Dataset entries
* * *

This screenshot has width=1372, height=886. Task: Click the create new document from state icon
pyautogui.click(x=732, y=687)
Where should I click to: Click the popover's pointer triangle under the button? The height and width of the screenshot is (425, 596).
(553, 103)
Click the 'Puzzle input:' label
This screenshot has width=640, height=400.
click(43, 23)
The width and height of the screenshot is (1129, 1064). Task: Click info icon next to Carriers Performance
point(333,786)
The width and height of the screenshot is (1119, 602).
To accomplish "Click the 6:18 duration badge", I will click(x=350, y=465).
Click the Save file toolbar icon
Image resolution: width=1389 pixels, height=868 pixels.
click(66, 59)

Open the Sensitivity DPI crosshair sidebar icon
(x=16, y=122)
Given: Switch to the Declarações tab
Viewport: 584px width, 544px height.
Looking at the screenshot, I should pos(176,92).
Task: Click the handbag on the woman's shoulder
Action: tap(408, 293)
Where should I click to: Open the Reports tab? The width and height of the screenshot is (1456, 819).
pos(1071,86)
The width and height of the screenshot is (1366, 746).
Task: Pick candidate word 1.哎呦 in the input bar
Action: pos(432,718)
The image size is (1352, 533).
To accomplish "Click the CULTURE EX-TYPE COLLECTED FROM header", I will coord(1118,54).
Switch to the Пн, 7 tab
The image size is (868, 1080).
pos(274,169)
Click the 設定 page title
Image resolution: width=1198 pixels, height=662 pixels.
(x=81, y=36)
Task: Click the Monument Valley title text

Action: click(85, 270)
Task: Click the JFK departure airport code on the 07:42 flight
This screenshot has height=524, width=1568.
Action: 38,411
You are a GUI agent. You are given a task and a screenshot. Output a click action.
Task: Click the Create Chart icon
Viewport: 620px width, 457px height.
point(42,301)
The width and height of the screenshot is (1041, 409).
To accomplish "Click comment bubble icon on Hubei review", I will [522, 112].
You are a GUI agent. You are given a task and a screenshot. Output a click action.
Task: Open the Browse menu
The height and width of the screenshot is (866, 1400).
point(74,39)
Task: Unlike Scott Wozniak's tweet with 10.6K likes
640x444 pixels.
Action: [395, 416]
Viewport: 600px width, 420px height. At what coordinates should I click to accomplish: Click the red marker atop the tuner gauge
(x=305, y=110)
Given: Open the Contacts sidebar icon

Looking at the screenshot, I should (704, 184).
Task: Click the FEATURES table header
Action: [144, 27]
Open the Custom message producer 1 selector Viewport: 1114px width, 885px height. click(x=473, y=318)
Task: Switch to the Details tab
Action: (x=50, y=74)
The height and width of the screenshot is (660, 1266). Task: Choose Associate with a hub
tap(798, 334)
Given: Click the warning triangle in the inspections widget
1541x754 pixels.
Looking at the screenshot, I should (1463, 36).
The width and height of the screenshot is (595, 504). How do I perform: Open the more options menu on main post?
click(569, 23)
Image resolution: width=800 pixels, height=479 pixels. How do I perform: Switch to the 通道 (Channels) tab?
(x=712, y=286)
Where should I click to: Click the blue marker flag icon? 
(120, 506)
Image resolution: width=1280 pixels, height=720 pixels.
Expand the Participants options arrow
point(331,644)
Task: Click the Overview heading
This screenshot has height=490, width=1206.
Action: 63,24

* * *

▶ **Task to carry out**: Taking care to match every character, output all of the entries above.

▶ **Response area**:
This screenshot has width=1372, height=886. Task: Click the create new document from state icon
pyautogui.click(x=732, y=687)
Where should I click to: Click the popover's pointer triangle under the button? The height and width of the screenshot is (425, 596).
(553, 103)
Click the 'Puzzle input:' label
This screenshot has width=640, height=400.
click(43, 23)
The width and height of the screenshot is (1129, 1064). Task: Click info icon next to Carriers Performance
point(333,786)
The width and height of the screenshot is (1119, 602).
To accomplish "Click the 6:18 duration badge", I will click(x=350, y=465).
Click the Save file toolbar icon
Image resolution: width=1389 pixels, height=868 pixels.
click(66, 59)

Open the Sensitivity DPI crosshair sidebar icon
(x=16, y=122)
Given: Switch to the Declarações tab
Viewport: 584px width, 544px height.
Looking at the screenshot, I should pos(176,92).
Task: Click the handbag on the woman's shoulder
Action: tap(408, 293)
Where should I click to: Open the Reports tab? The width and height of the screenshot is (1456, 819).
pos(1071,86)
The width and height of the screenshot is (1366, 746).
Task: Pick candidate word 1.哎呦 in the input bar
Action: pos(432,718)
The image size is (1352, 533).
To accomplish "Click the CULTURE EX-TYPE COLLECTED FROM header", I will coord(1118,54).
Switch to the Пн, 7 tab
The image size is (868, 1080).
pos(274,169)
Click the 設定 page title
Image resolution: width=1198 pixels, height=662 pixels.
(x=81, y=36)
Task: Click the Monument Valley title text

Action: click(85, 270)
Task: Click the JFK departure airport code on the 07:42 flight
This screenshot has height=524, width=1568.
Action: 38,411
You are a GUI agent. You are given a task and a screenshot. Output a click action.
Task: Click the Create Chart icon
Viewport: 620px width, 457px height.
point(42,301)
The width and height of the screenshot is (1041, 409).
To accomplish "Click comment bubble icon on Hubei review", I will [522, 112].
You are a GUI agent. You are given a task and a screenshot. Output a click action.
Task: Open the Browse menu
The height and width of the screenshot is (866, 1400).
point(74,39)
Task: Unlike Scott Wozniak's tweet with 10.6K likes
640x444 pixels.
Action: [395, 416]
Viewport: 600px width, 420px height. At what coordinates should I click to accomplish: Click the red marker atop the tuner gauge
(x=305, y=110)
Given: Open the Contacts sidebar icon

Looking at the screenshot, I should (704, 184).
Task: Click the FEATURES table header
Action: [144, 27]
Open the Custom message producer 1 selector Viewport: 1114px width, 885px height. click(x=473, y=318)
Task: Switch to the Details tab
Action: (x=50, y=74)
The height and width of the screenshot is (660, 1266). Task: Choose Associate with a hub
tap(798, 334)
Given: Click the warning triangle in the inspections widget
1541x754 pixels.
Looking at the screenshot, I should (1463, 36).
The width and height of the screenshot is (595, 504). How do I perform: Open the more options menu on main post?
click(569, 23)
Image resolution: width=800 pixels, height=479 pixels. How do I perform: Switch to the 通道 (Channels) tab?
(x=712, y=286)
Where should I click to: Click the blue marker flag icon? 
(120, 506)
Image resolution: width=1280 pixels, height=720 pixels.
Expand the Participants options arrow
point(331,644)
Task: Click the Overview heading
This screenshot has height=490, width=1206.
Action: 63,24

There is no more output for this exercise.